Mustafa Akıncı, geçtiğimiz 5 yılda Kıbrıs sorunu bağlamında önemli bir dönemden geçilerek 1960 yılından sonra ilk kez garantörlerin de dahil olduğu bir süreç yaşandığını ancak BM Genel Sekreteri’nin ‘Tarihi bir fırsattı, ancak ne yazık ki son kilometreyi gidemedik’ sözleri ile ifade ettiği gibi, tarihi bir fırsatın yitirildiğini kaydetti. Crans Montana’da devrilen masanın yeniden ayağa kaldırıldığı Berlin’de bulanıklığın geçmişte kalarak hedefin artık netleştiğini vurgulayan Akıncı, Nisan seçimlerinin ardından tarihi fırsatın yeniden kapımızı çalacağını, BM Genel Sekreteri’nin taraflar ve garantörlerle iyi bir hazırlığın ardından süreci yeniden başlatma kararlılığında olduğunu ifade etti.

“Önemli Bir Kavşaktayız”

Akıncı, Kıbrıs Türk tarafı olarak masada “Ben artık Federasyondan vazgeçtim, 2 ayrı devleti görüşelim” dendiği anda masanın tekrar devrileceği, ama altında bu kez Kıbrıs Türk halkının kalacağı uyarısında bulundu. AB içinde iki ayrı egemen, bağımsız, uluslararası tanınmışlığı olan bir seçeneğin bu konjonktürde mümkün olmadığını belirten Akıncı, “Sorun devam ediyorsa çözüm arayışı da devam edecek. Çok önemli bir kavşaktayız, ya federal bir çatı altında siyaseten eşit, yetkileri geliştirilmiş 2 kurucu devletli, tarafların birbirine tahakküm etmeyeceği, etkin katılım, yani kararların her iki tarafın da onayı ile alınacağı ve dönüşümlü başkanlığın olacağı bir formülü hayata geçireceğiz, ya da bölünmüşlük daha da perçinlenecek” dedi.

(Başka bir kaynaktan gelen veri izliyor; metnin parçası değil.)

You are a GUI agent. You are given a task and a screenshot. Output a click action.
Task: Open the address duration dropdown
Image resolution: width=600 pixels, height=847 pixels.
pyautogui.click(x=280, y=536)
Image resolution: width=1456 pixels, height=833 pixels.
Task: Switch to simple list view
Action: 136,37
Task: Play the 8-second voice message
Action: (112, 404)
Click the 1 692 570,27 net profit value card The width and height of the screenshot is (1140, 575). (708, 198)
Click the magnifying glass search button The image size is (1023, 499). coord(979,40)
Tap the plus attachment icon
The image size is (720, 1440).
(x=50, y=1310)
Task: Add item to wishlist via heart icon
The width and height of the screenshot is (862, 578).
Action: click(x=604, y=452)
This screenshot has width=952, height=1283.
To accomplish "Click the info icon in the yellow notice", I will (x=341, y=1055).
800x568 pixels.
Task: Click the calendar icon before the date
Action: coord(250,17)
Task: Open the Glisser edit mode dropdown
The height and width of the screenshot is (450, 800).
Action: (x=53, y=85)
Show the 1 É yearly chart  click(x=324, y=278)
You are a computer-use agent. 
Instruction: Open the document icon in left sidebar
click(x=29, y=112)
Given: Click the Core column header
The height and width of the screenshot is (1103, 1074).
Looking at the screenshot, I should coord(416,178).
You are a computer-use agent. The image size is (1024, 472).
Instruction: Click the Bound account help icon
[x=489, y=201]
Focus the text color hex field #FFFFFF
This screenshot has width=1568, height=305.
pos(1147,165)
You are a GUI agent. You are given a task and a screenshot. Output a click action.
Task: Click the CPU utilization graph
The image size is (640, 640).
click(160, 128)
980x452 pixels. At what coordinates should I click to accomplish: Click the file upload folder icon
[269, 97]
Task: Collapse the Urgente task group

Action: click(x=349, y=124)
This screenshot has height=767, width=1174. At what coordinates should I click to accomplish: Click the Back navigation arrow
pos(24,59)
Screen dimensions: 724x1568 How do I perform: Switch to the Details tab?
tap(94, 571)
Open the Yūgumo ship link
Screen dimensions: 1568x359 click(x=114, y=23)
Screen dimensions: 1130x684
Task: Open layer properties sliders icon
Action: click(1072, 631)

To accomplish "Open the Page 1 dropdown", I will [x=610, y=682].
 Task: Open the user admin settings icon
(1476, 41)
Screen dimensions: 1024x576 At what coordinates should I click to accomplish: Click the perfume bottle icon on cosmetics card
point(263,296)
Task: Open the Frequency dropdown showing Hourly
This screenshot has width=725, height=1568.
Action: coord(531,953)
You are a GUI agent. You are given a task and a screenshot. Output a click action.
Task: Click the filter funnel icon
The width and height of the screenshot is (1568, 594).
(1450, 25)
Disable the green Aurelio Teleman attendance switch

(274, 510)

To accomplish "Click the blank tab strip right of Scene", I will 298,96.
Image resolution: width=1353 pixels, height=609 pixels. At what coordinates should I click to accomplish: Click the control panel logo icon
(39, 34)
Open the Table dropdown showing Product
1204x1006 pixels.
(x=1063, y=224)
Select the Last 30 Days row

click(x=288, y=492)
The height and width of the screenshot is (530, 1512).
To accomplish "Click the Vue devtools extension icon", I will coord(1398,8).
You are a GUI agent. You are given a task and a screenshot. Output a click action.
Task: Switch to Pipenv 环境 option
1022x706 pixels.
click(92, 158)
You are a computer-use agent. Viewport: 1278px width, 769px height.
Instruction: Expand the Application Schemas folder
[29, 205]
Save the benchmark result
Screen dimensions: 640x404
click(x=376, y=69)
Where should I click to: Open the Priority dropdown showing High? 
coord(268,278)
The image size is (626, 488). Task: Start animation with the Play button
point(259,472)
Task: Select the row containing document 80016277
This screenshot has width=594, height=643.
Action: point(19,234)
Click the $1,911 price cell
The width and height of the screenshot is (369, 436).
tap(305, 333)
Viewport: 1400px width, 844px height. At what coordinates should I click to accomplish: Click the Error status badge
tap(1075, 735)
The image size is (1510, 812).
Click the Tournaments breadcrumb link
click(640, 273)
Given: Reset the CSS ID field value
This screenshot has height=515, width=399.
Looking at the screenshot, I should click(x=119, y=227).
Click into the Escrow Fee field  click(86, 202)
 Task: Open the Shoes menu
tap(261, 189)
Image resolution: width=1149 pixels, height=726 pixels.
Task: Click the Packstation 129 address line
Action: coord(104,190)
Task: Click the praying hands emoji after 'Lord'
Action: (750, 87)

“Kıbrıs Türk Halkı Gerçeklerin Farkındadır”

Doğalgaz konusunda ise akıl yolunun ortaklaşmayı ve işbirliğini işaret ettiğini, Kıbrıs Türkü ile Türkiye’yi denklemin dışında tutmanın kimseye fayda getirmeyeceğini kaydeden Akıncı, yaşanan gerginlikler de dikkate alındığında çözümün sadece Kıbrıslıların değil, bölgenin ve Türkiye’nin de ihtiyacı haline geldiğini kaydetti. Kıbrıs’ta atılacak yanlış adımların, sadece Kıbrıs Türkünü değil, Türkiye’yi de dünyada tecrit etme noktasına götüreceği uyarısında da bulunan Akıncı, Kıbrıs sorununun çözüm yoluna girmesinin Doğu Akdenizdeki enerji kavgalarını bitirerek, tarafların kazançlı çıkacağı yeni formüllerin ortaya çıkmasına vesile olacağı gibi, Türkiye’nin de bölge ve avrupa ile daha barışık hale gelmesine yol açacağını kaydetti.

Akıncı, tüm bu gerçeklerin farkında olan Kıbrıs Türk halkının günü geldiğinde vereceği oyun, sadece Kıbrıs ve çevresini değil, daha ötesini etkileyecek anlam ve önemde olduğunun bilincinde olduğunu vurguladı.